Aim of the task →
Every entry must be output exactly as it was written.

Segment Open

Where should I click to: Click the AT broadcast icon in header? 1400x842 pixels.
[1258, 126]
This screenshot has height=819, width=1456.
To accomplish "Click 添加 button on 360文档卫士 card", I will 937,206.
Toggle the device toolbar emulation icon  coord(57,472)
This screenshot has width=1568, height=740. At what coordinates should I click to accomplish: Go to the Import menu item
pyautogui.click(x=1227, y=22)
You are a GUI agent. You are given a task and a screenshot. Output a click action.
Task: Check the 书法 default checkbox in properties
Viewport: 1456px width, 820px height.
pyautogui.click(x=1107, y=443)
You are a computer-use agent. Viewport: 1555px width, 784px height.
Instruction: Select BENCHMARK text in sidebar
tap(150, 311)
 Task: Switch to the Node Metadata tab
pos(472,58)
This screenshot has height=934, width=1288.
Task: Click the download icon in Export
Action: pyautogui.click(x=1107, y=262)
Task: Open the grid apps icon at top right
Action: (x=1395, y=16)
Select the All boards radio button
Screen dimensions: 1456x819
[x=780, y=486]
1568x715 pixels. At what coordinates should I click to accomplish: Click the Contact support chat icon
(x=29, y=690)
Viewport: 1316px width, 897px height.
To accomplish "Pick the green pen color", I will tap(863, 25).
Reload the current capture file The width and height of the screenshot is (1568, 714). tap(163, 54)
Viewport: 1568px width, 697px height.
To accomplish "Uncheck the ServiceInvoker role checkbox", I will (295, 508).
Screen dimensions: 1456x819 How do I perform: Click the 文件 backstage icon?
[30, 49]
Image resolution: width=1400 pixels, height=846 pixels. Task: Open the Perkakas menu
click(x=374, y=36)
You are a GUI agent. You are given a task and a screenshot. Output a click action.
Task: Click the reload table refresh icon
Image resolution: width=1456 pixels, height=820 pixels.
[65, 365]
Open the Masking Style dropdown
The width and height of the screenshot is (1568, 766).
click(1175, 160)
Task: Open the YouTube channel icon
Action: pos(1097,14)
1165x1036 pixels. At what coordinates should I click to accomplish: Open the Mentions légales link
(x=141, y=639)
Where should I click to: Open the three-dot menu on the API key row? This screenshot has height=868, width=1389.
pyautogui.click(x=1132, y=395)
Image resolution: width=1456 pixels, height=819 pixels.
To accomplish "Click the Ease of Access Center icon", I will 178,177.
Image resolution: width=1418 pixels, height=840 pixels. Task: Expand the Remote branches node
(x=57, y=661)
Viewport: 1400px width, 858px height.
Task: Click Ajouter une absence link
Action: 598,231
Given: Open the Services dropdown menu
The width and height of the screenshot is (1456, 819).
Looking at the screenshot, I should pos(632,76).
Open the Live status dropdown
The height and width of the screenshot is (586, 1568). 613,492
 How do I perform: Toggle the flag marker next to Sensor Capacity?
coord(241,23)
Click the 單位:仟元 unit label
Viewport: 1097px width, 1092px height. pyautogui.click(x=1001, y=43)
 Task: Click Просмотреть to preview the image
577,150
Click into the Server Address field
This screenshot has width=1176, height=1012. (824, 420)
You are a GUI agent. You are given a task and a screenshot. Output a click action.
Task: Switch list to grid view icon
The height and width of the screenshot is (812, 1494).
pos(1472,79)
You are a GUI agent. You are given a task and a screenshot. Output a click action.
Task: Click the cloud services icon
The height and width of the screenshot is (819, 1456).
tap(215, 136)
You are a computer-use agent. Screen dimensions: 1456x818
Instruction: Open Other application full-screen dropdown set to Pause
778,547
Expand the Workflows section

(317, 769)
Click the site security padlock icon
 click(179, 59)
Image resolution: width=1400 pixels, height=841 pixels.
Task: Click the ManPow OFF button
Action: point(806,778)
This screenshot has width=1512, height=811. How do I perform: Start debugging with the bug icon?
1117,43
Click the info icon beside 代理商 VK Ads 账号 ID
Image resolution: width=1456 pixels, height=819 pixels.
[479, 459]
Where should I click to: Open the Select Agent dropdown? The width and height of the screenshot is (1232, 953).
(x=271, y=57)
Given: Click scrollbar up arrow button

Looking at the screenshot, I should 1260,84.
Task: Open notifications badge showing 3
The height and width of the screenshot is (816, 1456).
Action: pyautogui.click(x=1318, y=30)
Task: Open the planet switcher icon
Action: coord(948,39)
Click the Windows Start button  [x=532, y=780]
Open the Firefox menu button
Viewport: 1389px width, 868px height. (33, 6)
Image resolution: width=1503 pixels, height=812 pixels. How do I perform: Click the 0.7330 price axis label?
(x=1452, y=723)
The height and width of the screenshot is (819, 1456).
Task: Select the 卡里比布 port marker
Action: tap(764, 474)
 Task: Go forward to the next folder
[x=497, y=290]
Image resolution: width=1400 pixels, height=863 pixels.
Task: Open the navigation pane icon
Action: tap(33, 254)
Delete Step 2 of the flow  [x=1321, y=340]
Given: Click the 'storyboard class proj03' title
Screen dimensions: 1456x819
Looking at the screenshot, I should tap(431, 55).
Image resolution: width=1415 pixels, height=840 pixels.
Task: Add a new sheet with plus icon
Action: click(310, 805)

Segment Closed

Finished task →
Where should I click to: Click the AT broadcast icon in header? 1400x842 pixels.
[1258, 126]
This screenshot has height=819, width=1456.
To accomplish "Click 添加 button on 360文档卫士 card", I will 937,206.
Toggle the device toolbar emulation icon  coord(57,472)
This screenshot has width=1568, height=740. At what coordinates should I click to accomplish: Go to the Import menu item
pyautogui.click(x=1227, y=22)
You are a GUI agent. You are given a task and a screenshot. Output a click action.
Task: Check the 书法 default checkbox in properties
Viewport: 1456px width, 820px height.
pyautogui.click(x=1107, y=443)
You are a computer-use agent. Viewport: 1555px width, 784px height.
Instruction: Select BENCHMARK text in sidebar
tap(150, 311)
 Task: Switch to the Node Metadata tab
pos(472,58)
This screenshot has height=934, width=1288.
Task: Click the download icon in Export
Action: pyautogui.click(x=1107, y=262)
Task: Open the grid apps icon at top right
Action: (x=1395, y=16)
Select the All boards radio button
Screen dimensions: 1456x819
[x=780, y=486]
1568x715 pixels. At what coordinates should I click to accomplish: Click the Contact support chat icon
(x=29, y=690)
Viewport: 1316px width, 897px height.
To accomplish "Pick the green pen color", I will tap(863, 25).
Reload the current capture file The width and height of the screenshot is (1568, 714). tap(163, 54)
Viewport: 1568px width, 697px height.
To accomplish "Uncheck the ServiceInvoker role checkbox", I will (295, 508).
Screen dimensions: 1456x819 How do I perform: Click the 文件 backstage icon?
[30, 49]
Image resolution: width=1400 pixels, height=846 pixels. Task: Open the Perkakas menu
click(x=374, y=36)
You are a GUI agent. You are given a task and a screenshot. Output a click action.
Task: Click the reload table refresh icon
Image resolution: width=1456 pixels, height=820 pixels.
[65, 365]
Open the Masking Style dropdown
The width and height of the screenshot is (1568, 766).
click(1175, 160)
Task: Open the YouTube channel icon
Action: pos(1097,14)
1165x1036 pixels. At what coordinates should I click to accomplish: Open the Mentions légales link
(x=141, y=639)
Where should I click to: Open the three-dot menu on the API key row? This screenshot has height=868, width=1389.
pyautogui.click(x=1132, y=395)
Image resolution: width=1456 pixels, height=819 pixels.
To accomplish "Click the Ease of Access Center icon", I will 178,177.
Image resolution: width=1418 pixels, height=840 pixels. Task: Expand the Remote branches node
(x=57, y=661)
Viewport: 1400px width, 858px height.
Task: Click Ajouter une absence link
Action: 598,231
Given: Open the Services dropdown menu
The width and height of the screenshot is (1456, 819).
Looking at the screenshot, I should pos(632,76).
Open the Live status dropdown
The height and width of the screenshot is (586, 1568). 613,492
 How do I perform: Toggle the flag marker next to Sensor Capacity?
coord(241,23)
Click the 單位:仟元 unit label
Viewport: 1097px width, 1092px height. pyautogui.click(x=1001, y=43)
 Task: Click Просмотреть to preview the image
577,150
Click into the Server Address field
This screenshot has width=1176, height=1012. (824, 420)
You are a GUI agent. You are given a task and a screenshot. Output a click action.
Task: Switch list to grid view icon
The height and width of the screenshot is (812, 1494).
pos(1472,79)
You are a GUI agent. You are given a task and a screenshot. Output a click action.
Task: Click the cloud services icon
The height and width of the screenshot is (819, 1456).
tap(215, 136)
You are a computer-use agent. Screen dimensions: 1456x818
Instruction: Open Other application full-screen dropdown set to Pause
778,547
Expand the Workflows section

(317, 769)
Click the site security padlock icon
 click(179, 59)
Image resolution: width=1400 pixels, height=841 pixels.
Task: Click the ManPow OFF button
Action: point(806,778)
This screenshot has width=1512, height=811. How do I perform: Start debugging with the bug icon?
1117,43
Click the info icon beside 代理商 VK Ads 账号 ID
Image resolution: width=1456 pixels, height=819 pixels.
[479, 459]
Where should I click to: Open the Select Agent dropdown? The width and height of the screenshot is (1232, 953).
(x=271, y=57)
Given: Click scrollbar up arrow button

Looking at the screenshot, I should 1260,84.
Task: Open notifications badge showing 3
The height and width of the screenshot is (816, 1456).
Action: pyautogui.click(x=1318, y=30)
Task: Open the planet switcher icon
Action: coord(948,39)
Click the Windows Start button  [x=532, y=780]
Open the Firefox menu button
Viewport: 1389px width, 868px height. (33, 6)
Image resolution: width=1503 pixels, height=812 pixels. How do I perform: Click the 0.7330 price axis label?
(x=1452, y=723)
The height and width of the screenshot is (819, 1456).
Task: Select the 卡里比布 port marker
Action: tap(764, 474)
 Task: Go forward to the next folder
[x=497, y=290]
Image resolution: width=1400 pixels, height=863 pixels.
Task: Open the navigation pane icon
Action: tap(33, 254)
Delete Step 2 of the flow  [x=1321, y=340]
Given: Click the 'storyboard class proj03' title
Screen dimensions: 1456x819
Looking at the screenshot, I should tap(431, 55).
Image resolution: width=1415 pixels, height=840 pixels.
Task: Add a new sheet with plus icon
Action: click(310, 805)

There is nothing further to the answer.